Education Professor earns Utah Arts Top Honors

Published: May 15, 2015 | Author: Tommy Gugino | Read Time: 2 minutes

What does a lifetime of an artist’s work look like? For most, it fills galleries, but Carrie Trenholm’s work has filled the hearts and minds of more than three generations of Utah’s students.

Viewing her own artwork as a side business to her true life’s passion—building new artists—the Sorenson Legacy Foundation’s 2015 Arts Education Lifetime Achievement Award recipient has spent her career fighting for the arts in public education by showcasing again and again and again just how powerful the arts in the classroom can be.

Proof of her success came when Trenholm received the Governor’s Leadership in Education Leadership Award, granted on an annual basis to those Utahans who have led the state’s advancement of the arts for Utah’s students, teachers and communities. The Governor’s Leadership in the Arts Award is the highest honor in the arts.
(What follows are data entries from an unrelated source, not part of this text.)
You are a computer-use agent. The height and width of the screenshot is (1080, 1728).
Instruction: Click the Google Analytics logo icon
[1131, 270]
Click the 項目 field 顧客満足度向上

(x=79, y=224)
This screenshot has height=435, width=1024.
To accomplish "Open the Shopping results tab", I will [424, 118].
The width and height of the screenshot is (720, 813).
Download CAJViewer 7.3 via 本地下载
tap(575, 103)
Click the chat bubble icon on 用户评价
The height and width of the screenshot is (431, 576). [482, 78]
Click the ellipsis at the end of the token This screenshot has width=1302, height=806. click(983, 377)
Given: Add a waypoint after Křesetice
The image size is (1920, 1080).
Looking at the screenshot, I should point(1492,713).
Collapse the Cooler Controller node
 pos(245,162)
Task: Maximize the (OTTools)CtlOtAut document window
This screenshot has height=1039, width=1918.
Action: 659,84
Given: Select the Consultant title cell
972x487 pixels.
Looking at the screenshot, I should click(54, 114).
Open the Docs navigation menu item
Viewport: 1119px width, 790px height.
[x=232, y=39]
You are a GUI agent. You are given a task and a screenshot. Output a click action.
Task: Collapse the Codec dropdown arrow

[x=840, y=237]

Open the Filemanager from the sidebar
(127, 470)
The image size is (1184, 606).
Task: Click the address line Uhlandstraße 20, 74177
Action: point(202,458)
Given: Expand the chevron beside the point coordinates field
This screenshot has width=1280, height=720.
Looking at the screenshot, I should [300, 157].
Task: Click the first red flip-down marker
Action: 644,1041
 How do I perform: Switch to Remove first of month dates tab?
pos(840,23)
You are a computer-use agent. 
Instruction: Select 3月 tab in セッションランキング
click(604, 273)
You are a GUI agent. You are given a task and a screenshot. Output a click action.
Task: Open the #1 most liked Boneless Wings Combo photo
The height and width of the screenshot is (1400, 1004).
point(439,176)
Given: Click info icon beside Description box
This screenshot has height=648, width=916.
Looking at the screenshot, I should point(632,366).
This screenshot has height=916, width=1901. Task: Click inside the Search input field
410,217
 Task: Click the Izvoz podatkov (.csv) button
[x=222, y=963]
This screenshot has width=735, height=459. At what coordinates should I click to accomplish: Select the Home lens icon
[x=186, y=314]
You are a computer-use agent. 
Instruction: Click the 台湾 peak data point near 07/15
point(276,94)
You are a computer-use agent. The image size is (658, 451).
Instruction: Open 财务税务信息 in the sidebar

Beyond simply advancing art for art’s sake, Trenholm has reframed the conversation, using the arts as an instructional tool by integrating the arts into science, technology, engineering and math curriculum.

The Leadership in the Arts and Lifetime Achievement Awards were granted, in part, as recognition of Carrie’s innovative Arts Fusion programs that focus on the fusion of arts and the sciences in schools. Trenholm’s Arts Fusion programs are taught in workshops for educators across the state.

As Southern Utah University’s elementary arts education endowed chair and as assistant professor of elementary arts education, Trenholm has impacted nearly every elementary student and teacher in southern Utah.

“[Trenholm] is an enthusiastic art educator,” according to longtime colleague in SUU’s Beverley Taylor Sorenson College of Education & Human Development. “But her heart shines brightest as an advocate for students.”

Indeed, in every workshop, lecture and summer camp, Trenholm passes along an infectious enthusiasm—hope that despite the red tape surrounding legislative budgeting and education’s constraints under standardized testing, everything will be all right and kids will still paint and sing and dance in our public schools. What’s more, because they paint and sing and dance, they will excel in the reading and writing and arithmetic that drives education reform.

For the past 17 years, Trenholm has worked with the Sorenson Legacy Foundation to create and sustain the Beverley Taylor Sorenson Arts Learning Program. Under the direction of the Utah Arts Council and the Utah State Office of Education, the program uses innovative teacher training from the state’s leading universities to provide quality arts learning in Utah’s elementary schools. Trenholm has run continuing education for educators across southern Utah and administrated southern Utah’s in-school arts specialists.

In just one year, Trenholm’s work helps more than 300 schoolteachers and principals through workshops, conferences and in-service training; she teaches thousands of schoolchildren in cross-disciplinary arts activities of Trenholm’s own design; and she leads nearly 200 SUU elementary education students in their own design and implementation of similar activities in their own student teaching and professional preparations.

Carrie Trenholm’s work has set a lasting precedent for the role of the state’s universities in the advancement of arts education.